In our study, strong urease-producing bacteria and other bacteria increased the odds of MAP uroliths by 11.93 and 3.84 times, respectively, which previously has only been reported in dogs.7,8 Therefore, these associations should be considered as potential underlying causes of MAP in cats with urolithiasis.
Urinary bacterial cultures and antimicrobial susceptibility testing should be performed before antimicrobial treatment. Medical dissolution could be considered as a treatment strategy in cats with urolithiasis and positive urine culture with strong urease-producing bacteria, provided there are no contraindications, such as obstructions.
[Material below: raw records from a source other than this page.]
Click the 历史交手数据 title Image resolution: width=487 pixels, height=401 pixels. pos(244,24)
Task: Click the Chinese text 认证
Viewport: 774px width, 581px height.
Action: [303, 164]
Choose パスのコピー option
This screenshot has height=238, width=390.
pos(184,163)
Although the dissolution of feline MAP uroliths is possible with a therapeutic diet alone, medical dissolution would include a course of antimicrobial therapy if there is an associated infection. 21 Therefore, bacterial urine culture and antimicrobial drug susceptibility testing are key diagnostic tools in cats with urolithiasis.
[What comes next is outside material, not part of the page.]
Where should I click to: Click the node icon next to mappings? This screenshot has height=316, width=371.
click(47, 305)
This study has some limitations. First, the data for this study were obtained from cats treated exclusively at Kasetsart University Veterinary Teaching Hospital, which may not represent the broader feline population. Second, although urine samples were collected via cystocentesis, where contamination of samples is rare, lack of CFU data prevents complete differentiation between contamination and actual bladder colonisation. 22 Therefore, the positive cultures are somewhat overestimated; contamination can also occur from the skin or the laboratory. Finally, some cats may have been previously treated with antibiotics, potentially influencing an association with UTIs.
Conclusions
The identification of strong urease-producing bacteria significantly Association associated with increased odds of MAP urolithiasis underscores the importance of tailored treatment strategies based on bacterial urine culture. This approach may improve medical urolithiasis management in clinical practice. Longitudinal studies evaluating long-term outcomes and recurrence rates after targeted antimicrobial therapy are warranted to validate the clinical utility of bacterial urine culture in managing MAP urolithiasis in cats.
Footnotes
Acknowledgements
The authors would like to thank Dr Chalermpol Lekcharoensuk and Dr Gunn Kaewmongkol for their valuable comments during manuscript preparation. Technical writing assistance was provided by Royal Canin Thailand.
Conflict of interest
The authors declared no potential conflicts of interest with respect to the research, authorship, and/or publication of this article.
Funding
The authors received no financial support for the research, authorship, and/or publication of this article.
Ethical approval
The work described in this manuscript involved the use of non-experimental (owned or unowned) animals. Established internationally recognised high standards (‘best practice’) of veterinary clinical care for the individual patient were always followed and/or this work involved the use of cadavers. Ethical approval from a committee was therefore not specifically required for publication in JFMS. Although not required, where ethical approval was still obtained, it is stated in the manuscript.
Informed consent
Informed consent (verbal or written) was obtained from the owner or legal custodian of all animal(s) described in this work (experimental or non-experimental animals, including cadavers, tissues and samples) for all procedure(s) undertaken (prospective or retrospective studies). No animals or people are identifiable within this publication, and therefore additional informed consent for publication was not required.